DETAILED ACTION
Continued Examination Under 37 CFR 1.114
A request for continued examination under 37 CFR 1.114, including the fee set forth in 37 CFR 1.17(e), was filed in this application after final rejection. Since this application is eligible for continued examination under 37 CFR 1.114, and the fee set forth in 37 CFR 1.17(e) has been timely paid, the finality of the previous Office action has been withdrawn pursuant to 37 CFR 1.114. Applicant's submission, filed 12/20/2024, has been entered.
Status of Application
Receipt of the amendments to the claims and applicant arguments/remarks, filed 12/20/2024, is acknowledged.
Claims 1-6, 8-20 are pending in this action. Claim 7 has been cancelled previously. Claims 1, 16 have been amended. Claims 1-6, 8-20 are currently under consideration.
Any rejection or objection not reiterated in this action is withdrawn. Applicant's amendments necessitated new ground(s) of rejection presented in this office action.

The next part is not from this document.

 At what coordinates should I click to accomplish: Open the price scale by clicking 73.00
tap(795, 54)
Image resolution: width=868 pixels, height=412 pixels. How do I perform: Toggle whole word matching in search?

The present application, filed on or after March 16, 2013, is being examined under the first inventor to file provisions of the AIA . In the event the determination of the status of the application as subject to AIA 35 U.S.C. 102 and 103 (or as subject to pre-AIA 35 U.S.C. 102 and 103) is incorrect, any correction of the statutory basis for the rejection will not be considered a new ground of rejection if the prior art relied upon, and the rationale supporting the rejection, would be the same under either status.
Priority
This application is a 371 of PCT/EP2018/055847, filed March 8, 2018, which claims benefit of foreign priority to EP17160206.3, filed March 9, 2017.
Claim Rejections - 35 USC § 112(b)
The following is a quotation of 35 U.S.C. 112(b):
(b) CONCLUSION.—The specification shall conclude with one or more claims particularly pointing out and distinctly claiming the subject matter which the inventor or a joint inventor regards as the invention.
The following is a quotation of 35 U.S.C. 112 (pre-AIA ), second paragraph:
The specification shall conclude with one or more claims particularly pointing out and distinctly claiming the subject matter which the applicant regards as his invention.
Claims 1-6, 8-20 are rejected under 35 U.S.C. 112(b) or 35 U.S.C. 112 (pre-AIA ), second paragraph, as being indefinite for failing to particularly point out and distinctly claim the subject matter which the inventor or a joint inventor, or for pre-AIA the applicant regards as the invention.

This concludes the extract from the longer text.